Ergo, unless government has reason to believe that I have done something wrong, it has no Constitutional power to surveill me.
I don't think the fact that I am not dead yet is reason to believe that I have done something wrong; and they seem to be surveilling everyone who breathes.
(In "done something wrong" I include my having done something that gives the government reason to believe that I may be about to do something wrong.)
Did the Framers foresee terrorism? You bet. To the redcoats, disloyal and disruptive colonists were terrorists. To the colonists, First Nations seemed like terrorists (and vice versa).
Besides, it's not only the 4th amendment that's been disappeared in the guise of keeping us safe from foreigners who want to deprive us of freedoms guaranteed by our Constitution. We are now subject to, it seems, having Congress define who and what is really a journalist or a publisher. And, apparently, they think they can define wikileaks and Greenwald out of the First Amendment. Guess why. They also think they can surveill a journalist's every communication (for AP) in order to find out the journalist's source. Guess why. So, secrecy trumps the First Amendment. Doesn't seem to be what the Framers had in mind.
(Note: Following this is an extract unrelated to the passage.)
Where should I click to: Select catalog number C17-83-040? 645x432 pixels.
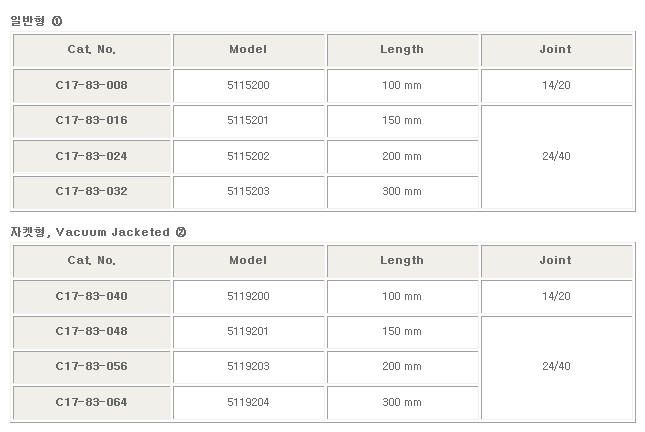click(x=92, y=297)
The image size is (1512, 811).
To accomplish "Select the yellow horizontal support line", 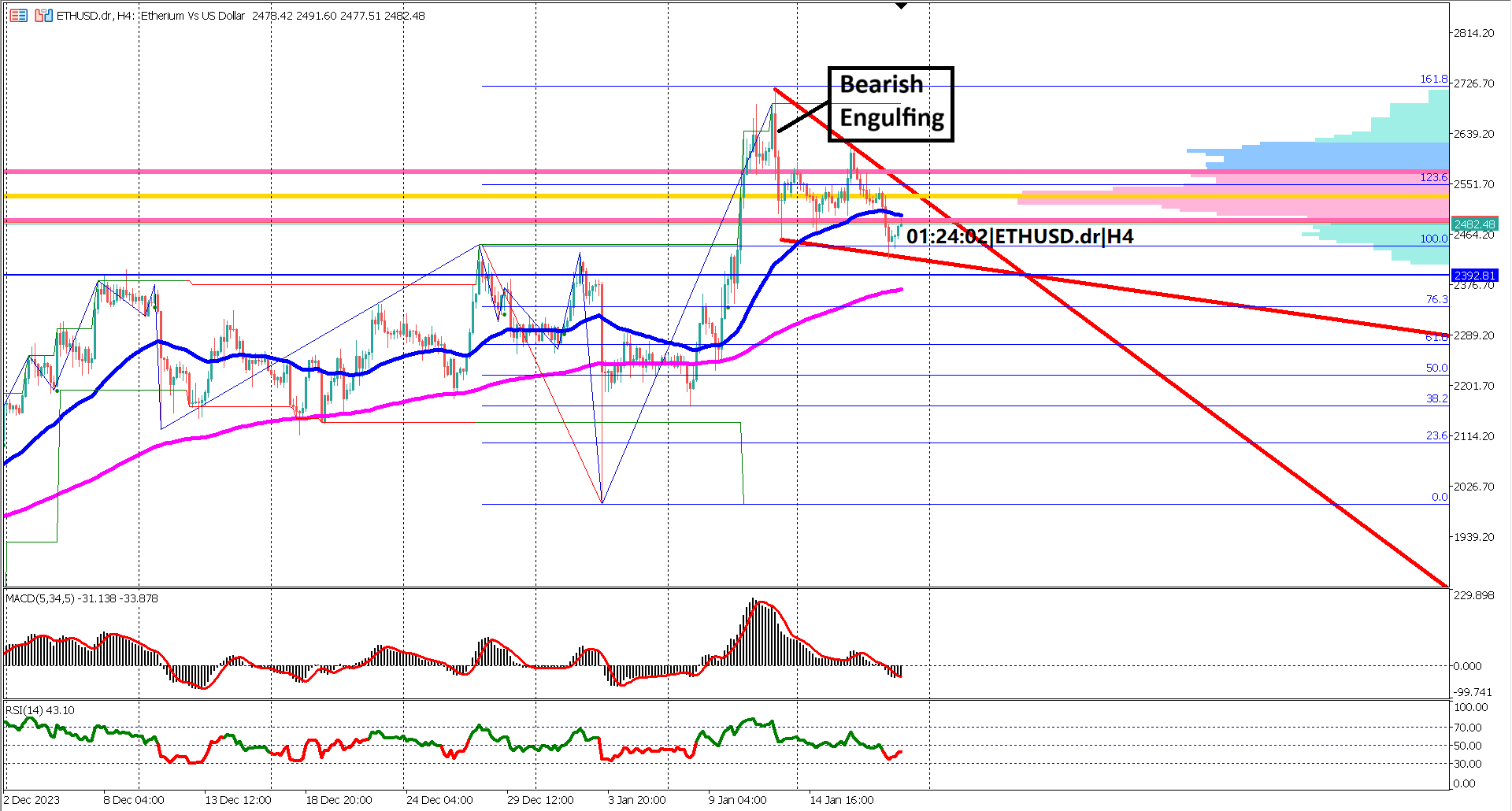I will (x=472, y=194).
And then, there's all that stuff about right to counsel, right to confront witnesses against you, right to freedom from cruel and unusual punishment (no exceptions for CIA or offshoring torture), and so on. Think of people in Gitmo who have not only never been charged, but who have actually been cleared--after having been tortured. Think of people we've sent to places like Syria for torture. Think of force feeding. Think of drone murders.
Exactly which amendment to the Constitution of the United States that is part of the Bill of Rights has survived Bushco and Obamaco?